Del algoritmo a la emoción: China publica un borrador para regular el vínculo emocional entre usuarios y servicios de IA
China vuelve a mover ficha en el tablero global de la tecnología y esta vez apunta directamente al corazón literalmente de la Inteligencia Artificial.
El regulador cibernético de Pekín ha publicado un borrador de normas pionero para regular los servicios de IA que simulan personalidades humanas. Estamos hablando de algoritmos diseñados no solo para responder dudas, sino para imitar pensamientos, estilos de comunicación y generar vínculos emocionales con los usuarios. Este movimiento de Pekín busca fortalecer los requisitos éticos y de seguridad en una industria que avanza a pasos agigantados.

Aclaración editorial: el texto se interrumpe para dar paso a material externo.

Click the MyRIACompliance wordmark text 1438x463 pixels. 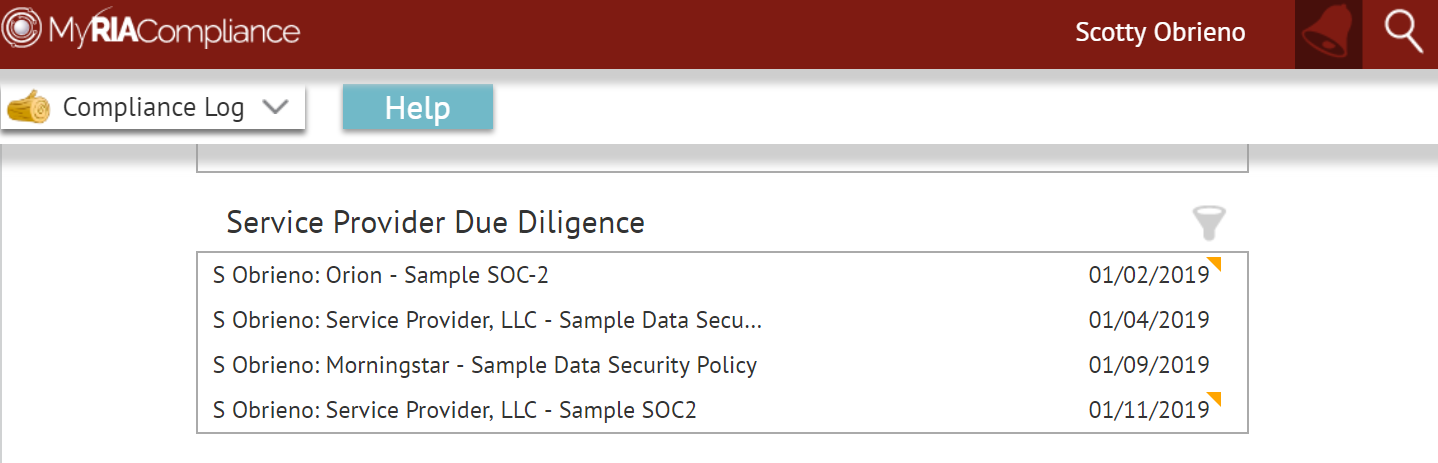pos(173,31)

Según el borrador, las empresas que ofrezcan estos ‘compañeros virtuales’ tendrán responsabilidades críticas durante todo el ciclo de vida del producto. Pero lo más llamativo, y quizás lo más polémico, es la gestión de las emociones: Vigilancia del estado de ánimo: Los proveedores deberán identificar el estado psicológico del usuario y evaluar su nivel de dependencia al servicio.

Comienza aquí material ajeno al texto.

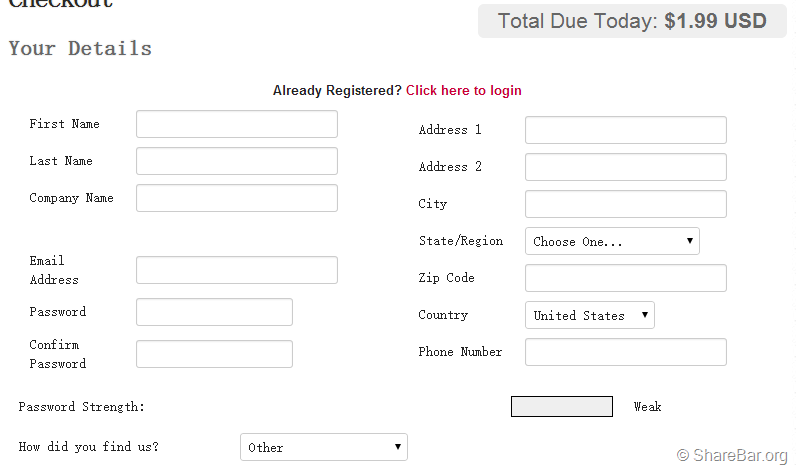Expand the Country dropdown showing United States
The image size is (796, 465).
pos(589,315)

Intervención obligatoria: Si el algoritmo detecta emociones extremas o signos de adicción, la empresa está obligada por ley a intervenir de inmediato. Líneas rojas de contenido: Como es habitual en la regulación china, se prohíbe tajantemente cualquier contenido que pueda poner en peligro la seguridad nacional o difundir rumores. En resumen: China no solo quiere regular lo que la IA dice, sino cómo nos hace sentir.
Es un intento ambicioso de evitar que la sociedad caiga en una dependencia emocional de las máquinas, mientras mantiene un control férreo sobre la información. Estaremos muy atentos a cómo reaccionan los gigantes tecnológicos ante estas nuevas reglas de juego.